Phillips curve using industrial production gap

Source: Federal Reserve Board, BEA, and author’s calculations. Lines represent fitted relationships.

Figure 4 displays the correlation between the payroll employment gap and inflation for the same two periods. A 1 percentage point increase in the employment gap would predict a 0.43 to 0.64 percentage point increase in the 12-month inflation rate. The predicted effect on inflation is slightly weaker in the post-Great Recession sample, as evidenced by the flatter slope of the red fitted line. Again using all of the data, an employment gap of zero would predict a 12-month inflation rate of 1.95%. Overall, the results presented in Figures 3 and 4 lend support to the view that continued improvements in production and employment relative to their long-run trends will contribute to a gradual increase in the 12-month inflation rate.

Figure 4
Phillips curve using payroll employment gap

Phillips curve using payroll employment gap

Source: Bureau of Labor Statistics, BEA, and author’s calculations. Lines represent fitted relationships.

Conclusion

Policymakers and the popular media have expressed some concern that the FOMC’s preferred measure of inflation has remained below the long-run target level of 2% for over three years. Nevertheless, this lengthy undershooting does not yet signal a statistically significant departure from the target after accounting for the volatility of the 12-month mean inflation rate. While it is true that historical Phillips curve relationships have often proved to be unstable over long sample periods, the period since the early 1990s appears to be different. Given the evidence, an economic forecast that predicts more-positive (or less-negative) gaps in production or employment over time would also predict an increase in the 12-month inflation rate.
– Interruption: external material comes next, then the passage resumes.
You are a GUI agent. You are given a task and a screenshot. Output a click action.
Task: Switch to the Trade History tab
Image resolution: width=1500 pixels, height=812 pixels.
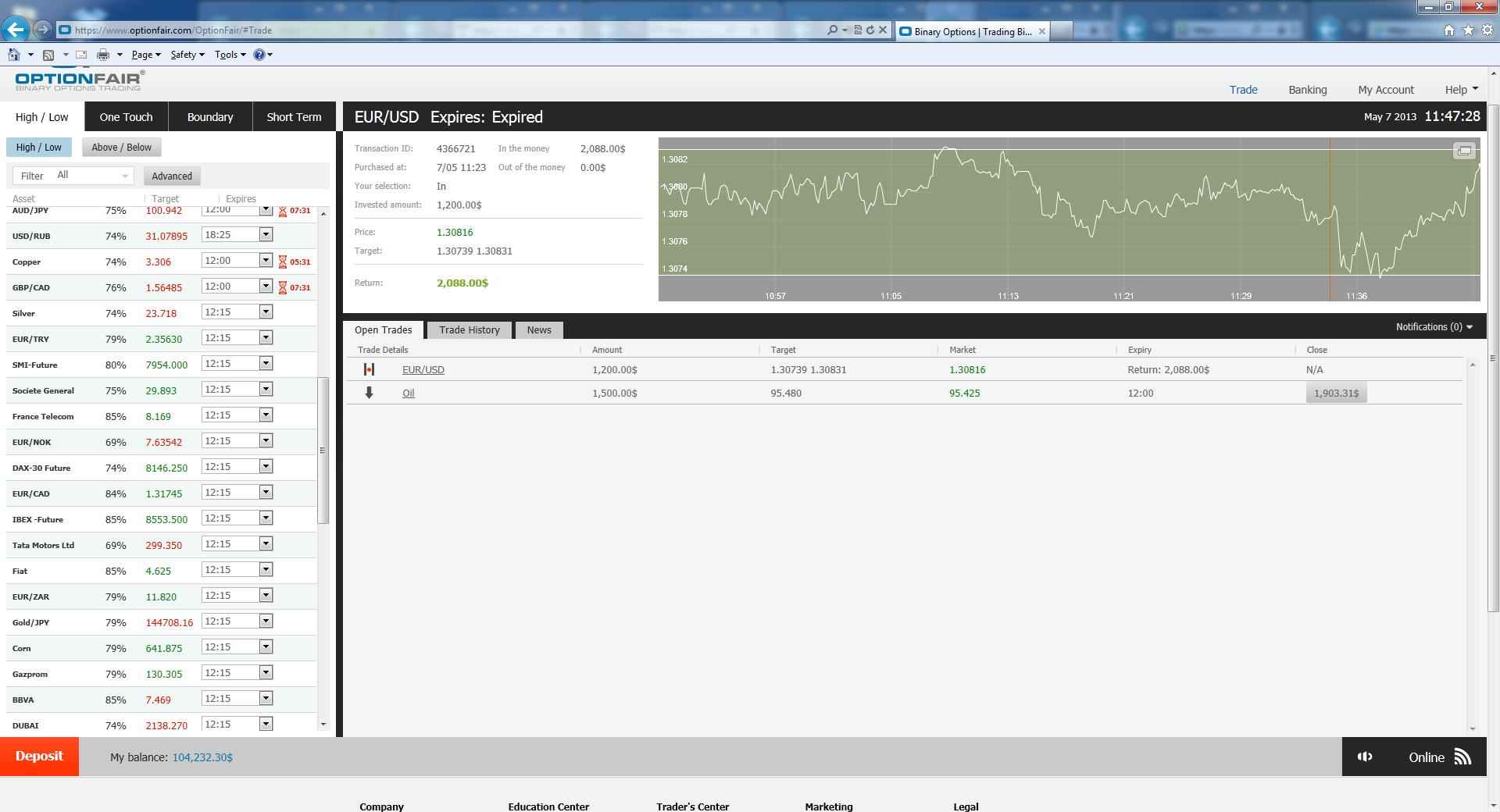click(468, 329)
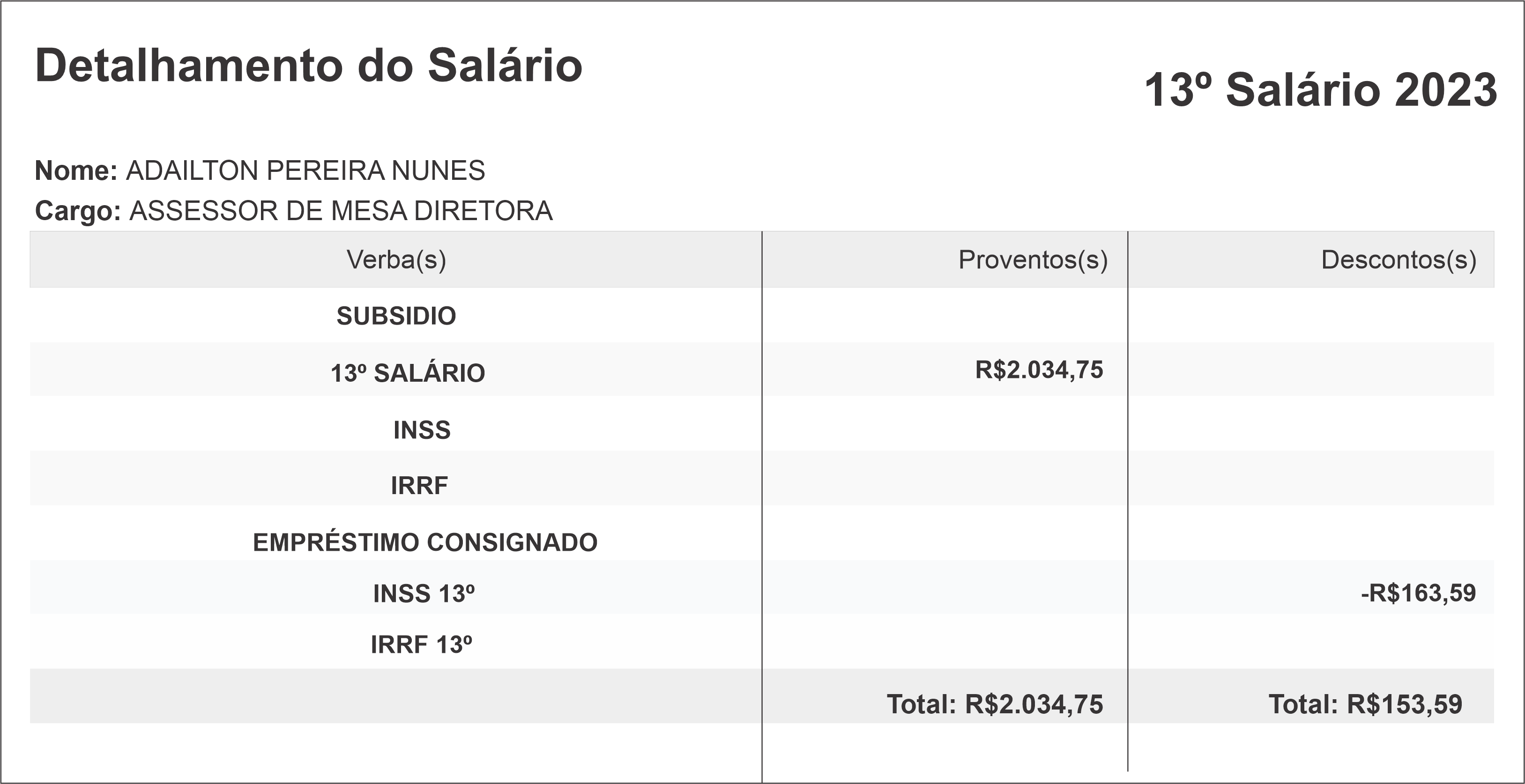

Kevin J. Lansing is a research advisor in the Economic Research Department of the Federal Reserve Bank of San Francisco.

References

Board of Governors of the Federal Reserve System. 2015a. “Press Release: Federal Reserve Issues FOMC Statement.” June 17.

Board of Governors of the Federal Reserve System. 2015b. “Statement on Longer-Run Goals and Monetary Policy Strategy.” Adopted January 24, 2012, amended January 27, 2015. 

Hodrick, Robert J., and Edward C. Prescott. 1997. “Postwar U.S. Business Cycles: An Empirical Investigation.” Journal of Money, Credit, and Banking 29, pp. 1–16.

Lansing, Kevin J. 2002. “Can the Phillips Curve Help Forecast Inflation?” FRBSF Economic Letter 2002-29 (October 4).

Lansing, Kevin J. 2006. “Will Moderating Growth Reduce Inflation?” FRBSF Economic Letter 2006-37 (December 22).

Liu, Zheng and Glenn Rudebusch. 2010 “Inflation: Mind the Gap,” FRBSF Economic Letter 2010-02 (January 19).